O sucesso de “Perdidos na Noite” (1969), drama sobre dois excluídos que tentam encontrar o seu lugar no mundo, pegou Hollywood de surpresa. Foi a prova de que o público já estava pronto para temáticas mais adultas, incluindo homossexualidade, em filmes realistas e com preocupação social.

As circunstâncias culturais e sociais no final dos anos 60, algo que o filme capturou com maestria, são importantes para entender por que “Perdidos na Noite” foi um divisor de águas na indústria do cinema. E é nisso que se apoia o documentário “Desperate Souls, Dark City and the Legend of Midnight Cowboy”.

Não se trata de mais um documentário sobre os bastidores da produção protagonizada pela dupla Jon Voight e Dustin Hoffman. “É a oportunidade de examinar um filme feito nos anos 60, uma década de grandes reviravoltas e mudanças”, conta Nancy Buirski, diretora do documentário apresentado nesta 79ª edição do Festival de Veneza, encerrada ontem (sábado dia 10).

“A proposta de ‘Desperate Souls’ é analisar como o clássico impactou aquela época e, consequentemente, como ele ainda impacta hoje, onde também vivemos mudanças sociais.”, diz Nancy, referindo aos movimentos atuais pelos direitos das mulheres, dos negros e da comunidade LGBT. “A comparação está no subtexto do nosso filme”, completa ela.

“Perdidos na Noite” é sempre lembrado como o primeiro filme de estúdio a explorar, com sucesso, a temática gay. E ele ainda entrou para a história como o primeiro título classificado nos EUA como “X”, impróprio para menores de 18 anos (algo quase exclusivo de segmento pornográfico, o que não é o caso), a conquistar o Oscar de melhor filme.
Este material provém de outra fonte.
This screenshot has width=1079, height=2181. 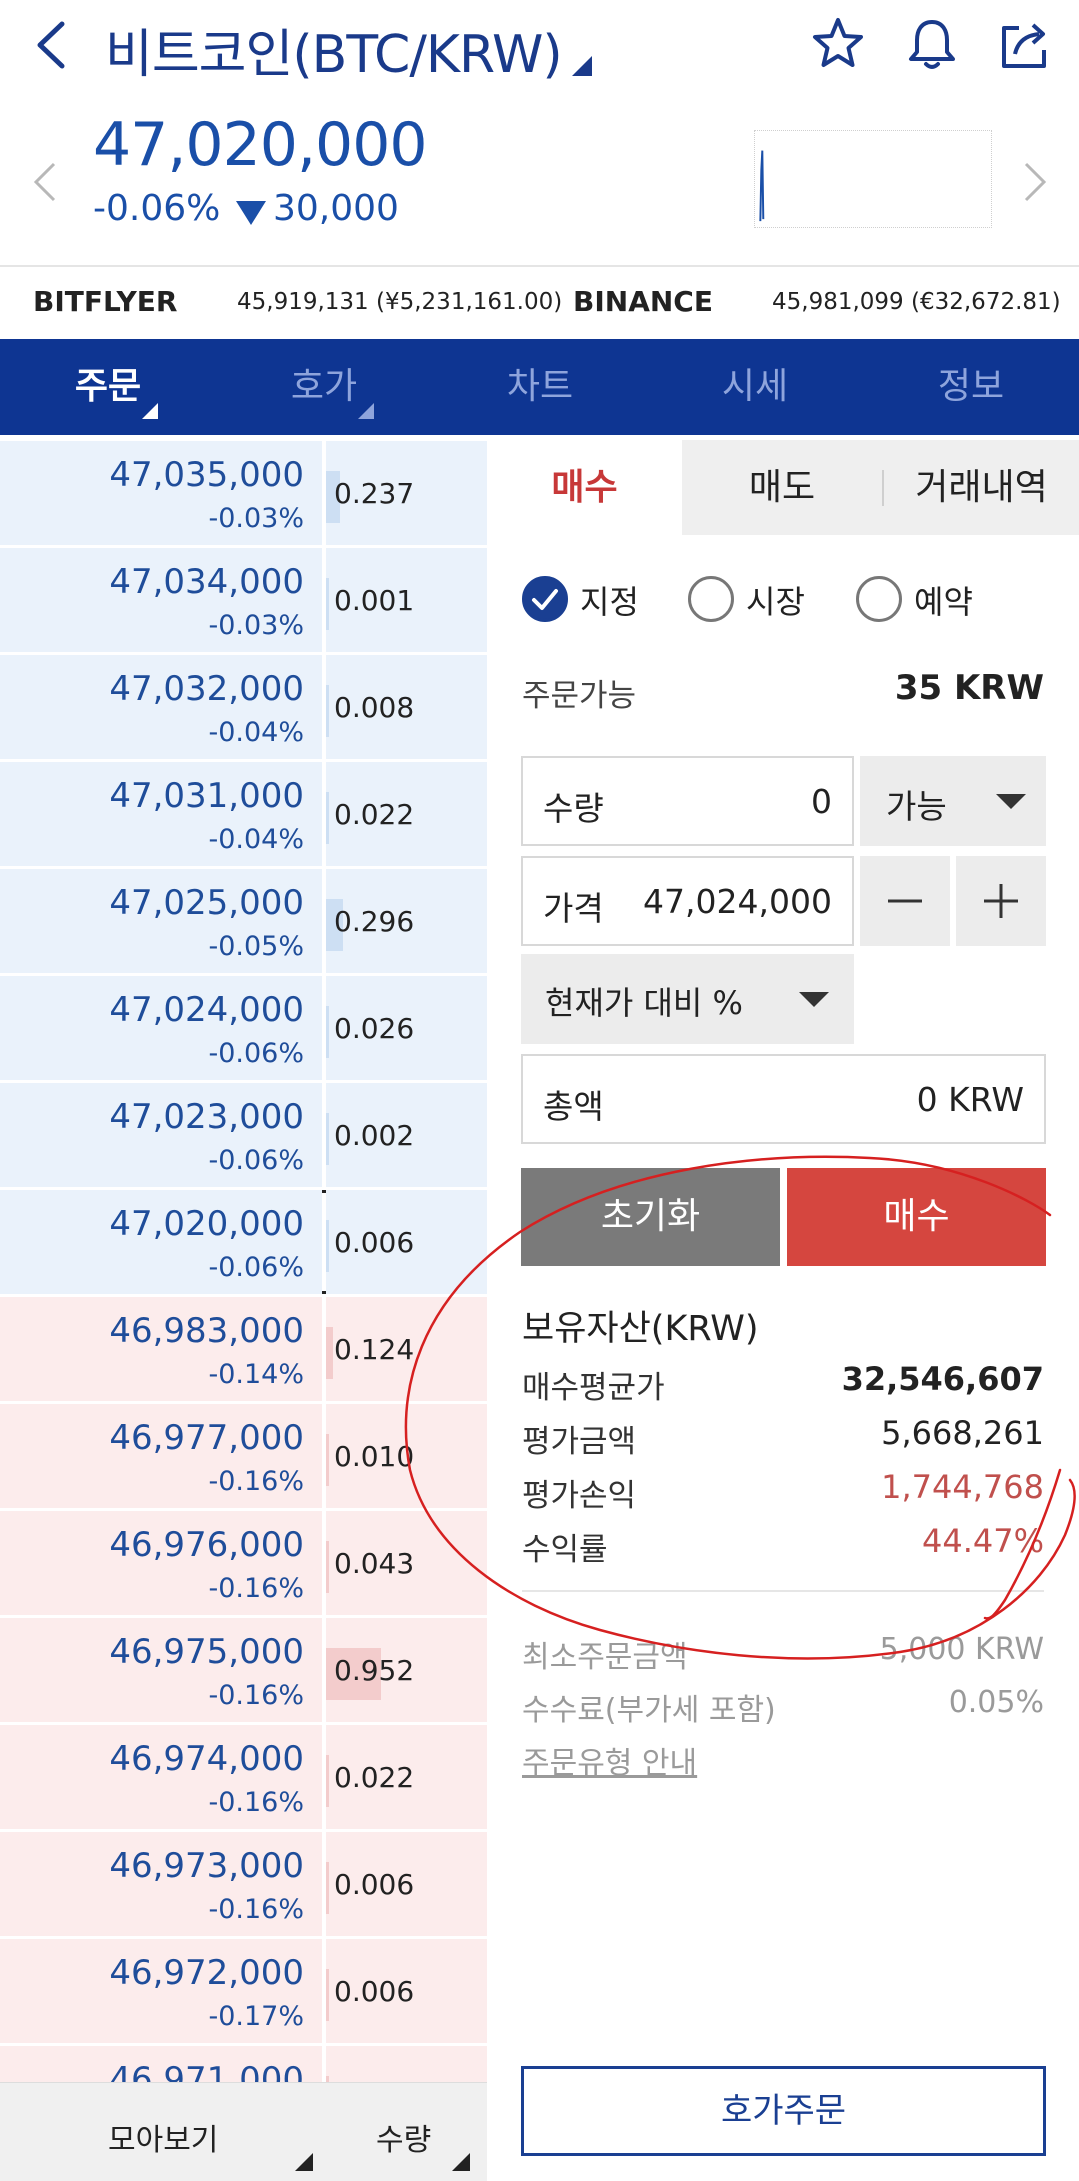 What do you see at coordinates (161, 1028) in the screenshot?
I see `price-cell: 47,024,000 -0.06%` at bounding box center [161, 1028].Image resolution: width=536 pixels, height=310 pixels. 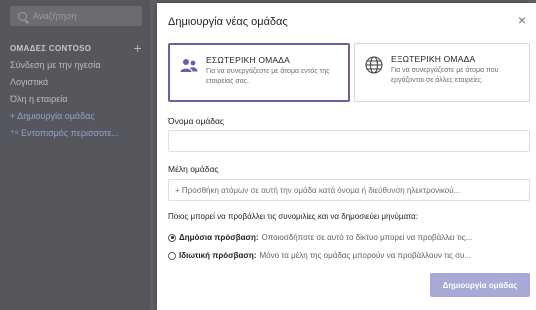 What do you see at coordinates (219, 238) in the screenshot?
I see `public-access-label: Δημόσια πρόσβαση:` at bounding box center [219, 238].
O drama explorou como o sonho americano é quase sempre inalcançável para os mais marginalizados. Como Joe Buck (Voight), um falso caubói que se prostitui ao chegar a Nova York, e Ratso (Hoffman), um vigarista doente que só se dá mal na vida. É o fracasso que acaba unido essas duas almas penadas, além do desespero.

Jon Voight no filme que marcou época - Foto: Biennale di Venezia/Divulgação

A trajetória deles surge em momento marcado por onda de desencanto que estava no ar nos EUA, com a guerra do Vietnã, as mortes trágicas de Robert F. Kennedy (1925-1968) e Martin Luther King (1929-1968) e ainda os movimentos de protestos.

O território de inquietação social era fértil para a abordagem mais crua e honesta que o cinema americano acabaria adotando a partir dos anos dos 1970. Alguns exemplos foram “Amargo Pesadelo” (1972), “Operação França” (1971), “Caminhos Perigosos” (1973) e “Taxi Driver” (1976), entre outros.

“Estamos lidando não apenas com uma era que produziu um filme como ‘Perdidos na Noite’, mas também com um filme que resumiu uma era”, afirma Nancy. A diretora usou muitas imagens de arquivo do período, além de entrevistar personalidades que participaram do projeto ou analisam o que o clássico representou.

Quando “Perdidos na Noite” foi concebido, a abordagem mais realista já era uma tendência no cinema europeu. Não por acaso, o drama foi dirigido pelo britânico John Schlesinger (1926-2003), que vinha de uma leva de filmes ingleses semidocumentais ou de caráter pessimista.

E Schlesinger, que era homossexual, também soube traduzir o que significava ser gay naquela época. Ele trouxe muito de sua experiência no Reino Unido, onde sexo entre pessoas do mesmo sexo foi ilegal até 1967. Embora os protagonistas não fossem amantes aqui, sendo apenas amigos, Schlesinger soube introduzir a temática, sem esfregá-la na cara do espectador, com cenas explícitas.

Ainda sem previsão de estreia no Brasil, o documentário mostra como “Perdidos na Noite” abriu caminho para o cinema abordar o comportamento sexual nas telas de maneira geral e não apenas o “queer”. “Muitas barreiras caíram por terra quando a indústria percebeu que até uma produção imprópria para menores de 18 anos poderia ganhar um Oscar de melhor filme”, afirma Nancy.

O “timing” foi perfeito, já que a sociedade estava mesmo questionando as regras e o sistema, o que fez o cinema também seguir essa tendência. “Foi um momento não só de libertação para os gays, os negros e as mulheres, mas também para o próprio cinema”, diz a documentarista.